_Your objective:_
In the data, find the word "computer" and copy out every line that has it.

Working data Start Marker

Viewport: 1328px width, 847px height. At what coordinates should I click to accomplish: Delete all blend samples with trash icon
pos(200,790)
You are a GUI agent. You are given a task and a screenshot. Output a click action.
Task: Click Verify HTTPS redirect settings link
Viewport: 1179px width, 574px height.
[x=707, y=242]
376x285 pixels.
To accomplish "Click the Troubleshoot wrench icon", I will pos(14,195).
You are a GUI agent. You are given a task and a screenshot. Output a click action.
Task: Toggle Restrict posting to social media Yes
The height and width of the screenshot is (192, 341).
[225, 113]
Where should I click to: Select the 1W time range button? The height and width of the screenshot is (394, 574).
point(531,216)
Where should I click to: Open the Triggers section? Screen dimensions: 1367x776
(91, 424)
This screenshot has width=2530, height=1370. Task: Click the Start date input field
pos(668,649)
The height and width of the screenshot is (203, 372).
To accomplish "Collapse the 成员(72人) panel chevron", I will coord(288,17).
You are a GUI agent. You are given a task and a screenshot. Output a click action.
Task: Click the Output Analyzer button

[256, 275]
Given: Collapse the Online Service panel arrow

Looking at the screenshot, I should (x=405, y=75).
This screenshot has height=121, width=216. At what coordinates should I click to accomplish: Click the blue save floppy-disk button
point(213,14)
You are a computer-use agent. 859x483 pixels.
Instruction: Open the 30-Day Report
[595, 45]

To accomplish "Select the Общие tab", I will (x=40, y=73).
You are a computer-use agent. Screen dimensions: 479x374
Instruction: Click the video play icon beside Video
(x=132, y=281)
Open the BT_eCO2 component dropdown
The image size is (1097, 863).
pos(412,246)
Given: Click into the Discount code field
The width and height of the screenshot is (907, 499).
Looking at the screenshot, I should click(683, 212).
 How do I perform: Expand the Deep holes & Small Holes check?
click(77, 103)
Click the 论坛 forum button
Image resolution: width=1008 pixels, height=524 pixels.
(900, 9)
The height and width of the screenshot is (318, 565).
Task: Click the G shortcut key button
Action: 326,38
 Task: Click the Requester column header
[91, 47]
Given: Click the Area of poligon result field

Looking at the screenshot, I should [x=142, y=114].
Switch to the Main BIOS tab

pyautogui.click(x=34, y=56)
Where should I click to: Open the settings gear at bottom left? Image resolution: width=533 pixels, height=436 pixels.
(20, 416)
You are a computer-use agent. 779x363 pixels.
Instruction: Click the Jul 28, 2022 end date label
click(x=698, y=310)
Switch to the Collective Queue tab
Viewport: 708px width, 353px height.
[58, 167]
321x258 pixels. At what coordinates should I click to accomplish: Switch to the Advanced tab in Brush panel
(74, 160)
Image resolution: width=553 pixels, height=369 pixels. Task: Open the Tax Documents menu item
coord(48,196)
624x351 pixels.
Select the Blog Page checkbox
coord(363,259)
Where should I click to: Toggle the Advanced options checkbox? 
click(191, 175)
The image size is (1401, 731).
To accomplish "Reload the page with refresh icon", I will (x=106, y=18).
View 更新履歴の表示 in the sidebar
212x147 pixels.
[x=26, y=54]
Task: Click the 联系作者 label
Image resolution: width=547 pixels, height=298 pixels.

Working data End Marker

_Exercise result:_
You are a computer-use agent. 859x483 pixels.
You are a computer-use agent. Screen dimensions: 479x374
You are a computer-use agent. 779x363 pixels.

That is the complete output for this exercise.